De nos jours, cet élan de création ne semble pas faiblir puisqu’une quarantaine de verrières datant de la première décennie du 21e siècle a déjà été recensée.
Verrière d'Henri Guérin pour l'église ND de Châteauroux (1995).
III – Les ateliers
Département rural et sans cathédrale, l’Indre n’a pas connu d’atelier actif sur son territoire avant la fin des années 1940 et l’installation de Georges Dettviller à Issoudun. Ainsi, de 1849 à 1949, la totalité des vitraux créés dans le département – représentant 74% du corpus global –, l’ont été par des ateliers « étrangers » au Bas-Berry. Autre donnée révélatrice : sur ces 74%, plus de 67% sont issus d’ateliers tourangeaux, souvent liés à la Maison Lobin1, à laquelle on peut aujourd’hui attribuer plus de 830 verrières.
Eglise Saint-Paxent de Cluis, baies du choeur par G. Dettviller et R. Tillier (1962).
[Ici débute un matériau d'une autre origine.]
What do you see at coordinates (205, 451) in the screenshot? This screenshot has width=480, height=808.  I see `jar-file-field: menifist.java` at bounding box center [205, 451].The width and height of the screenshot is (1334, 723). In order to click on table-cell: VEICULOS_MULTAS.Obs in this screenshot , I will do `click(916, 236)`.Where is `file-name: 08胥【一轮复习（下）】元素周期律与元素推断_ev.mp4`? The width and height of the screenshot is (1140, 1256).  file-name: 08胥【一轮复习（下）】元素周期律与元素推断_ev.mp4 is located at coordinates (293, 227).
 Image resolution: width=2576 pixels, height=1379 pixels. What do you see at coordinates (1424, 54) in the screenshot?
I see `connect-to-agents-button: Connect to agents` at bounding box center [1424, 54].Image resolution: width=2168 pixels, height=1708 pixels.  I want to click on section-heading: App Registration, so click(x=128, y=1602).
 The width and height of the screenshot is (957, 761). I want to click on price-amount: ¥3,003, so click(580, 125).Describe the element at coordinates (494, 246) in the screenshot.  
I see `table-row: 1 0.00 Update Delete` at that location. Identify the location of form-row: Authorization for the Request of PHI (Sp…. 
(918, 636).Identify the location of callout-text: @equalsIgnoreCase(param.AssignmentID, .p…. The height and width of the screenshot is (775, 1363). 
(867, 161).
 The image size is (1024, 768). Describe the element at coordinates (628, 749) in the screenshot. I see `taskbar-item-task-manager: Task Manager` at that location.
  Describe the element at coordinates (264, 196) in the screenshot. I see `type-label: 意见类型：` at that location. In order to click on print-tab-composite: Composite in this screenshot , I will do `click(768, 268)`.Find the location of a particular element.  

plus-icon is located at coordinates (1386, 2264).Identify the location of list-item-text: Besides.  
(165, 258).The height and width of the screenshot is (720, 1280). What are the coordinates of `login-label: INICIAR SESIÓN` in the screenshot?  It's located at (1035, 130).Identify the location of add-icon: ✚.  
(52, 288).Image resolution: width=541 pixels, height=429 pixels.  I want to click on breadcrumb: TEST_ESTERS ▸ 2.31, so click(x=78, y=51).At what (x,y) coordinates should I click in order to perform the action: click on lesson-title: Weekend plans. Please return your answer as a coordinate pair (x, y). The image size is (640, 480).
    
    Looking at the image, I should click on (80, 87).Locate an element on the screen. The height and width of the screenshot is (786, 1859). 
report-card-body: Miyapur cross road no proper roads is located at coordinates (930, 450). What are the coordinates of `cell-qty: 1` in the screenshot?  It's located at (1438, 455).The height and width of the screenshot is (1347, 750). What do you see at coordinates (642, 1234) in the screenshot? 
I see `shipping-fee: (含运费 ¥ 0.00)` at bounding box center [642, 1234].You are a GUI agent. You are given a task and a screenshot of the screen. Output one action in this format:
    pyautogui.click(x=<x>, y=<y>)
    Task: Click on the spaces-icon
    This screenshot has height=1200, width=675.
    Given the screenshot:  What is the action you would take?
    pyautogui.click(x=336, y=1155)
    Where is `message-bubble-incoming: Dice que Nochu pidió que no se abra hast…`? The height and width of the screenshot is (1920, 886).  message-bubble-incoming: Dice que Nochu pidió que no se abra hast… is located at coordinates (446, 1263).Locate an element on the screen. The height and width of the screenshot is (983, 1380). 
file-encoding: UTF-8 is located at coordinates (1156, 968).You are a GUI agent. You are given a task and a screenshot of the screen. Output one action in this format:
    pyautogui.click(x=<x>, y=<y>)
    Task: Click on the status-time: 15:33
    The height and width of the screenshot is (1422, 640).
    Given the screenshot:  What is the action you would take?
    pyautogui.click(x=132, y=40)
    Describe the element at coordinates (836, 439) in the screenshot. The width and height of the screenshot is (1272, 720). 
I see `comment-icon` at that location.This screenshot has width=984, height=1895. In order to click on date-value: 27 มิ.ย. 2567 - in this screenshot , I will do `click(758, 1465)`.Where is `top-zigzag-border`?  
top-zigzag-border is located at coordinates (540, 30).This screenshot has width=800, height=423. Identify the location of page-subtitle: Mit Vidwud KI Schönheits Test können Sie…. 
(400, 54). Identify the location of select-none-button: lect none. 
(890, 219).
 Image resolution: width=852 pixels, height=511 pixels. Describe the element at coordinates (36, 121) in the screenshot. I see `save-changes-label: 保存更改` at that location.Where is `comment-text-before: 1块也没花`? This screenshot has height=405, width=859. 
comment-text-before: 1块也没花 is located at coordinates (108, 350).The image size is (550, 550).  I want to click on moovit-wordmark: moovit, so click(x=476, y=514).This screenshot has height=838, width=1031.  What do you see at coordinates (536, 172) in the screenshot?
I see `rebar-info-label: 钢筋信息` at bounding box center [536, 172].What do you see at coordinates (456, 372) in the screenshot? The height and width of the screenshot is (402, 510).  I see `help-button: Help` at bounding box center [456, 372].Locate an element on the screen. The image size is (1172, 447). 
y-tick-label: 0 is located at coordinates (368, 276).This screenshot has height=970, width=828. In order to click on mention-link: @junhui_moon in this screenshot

Certes, des ateliers de renoms sont actifs dans le département, qu’ils soient parisiens (Champigneulle, Oudinot), toulousains (Gesta), clermontois (Thévenot, Gaudin), grenoblois (Balmet), mais ces derniers sont loin de pouvoir concurrencer les tourangeaux qui exercent sur le département de l’Indre une véritable hégémonie, et qui imposent définitivement leur marque à l’ensemble du corpus recensé au cours de cette enquête.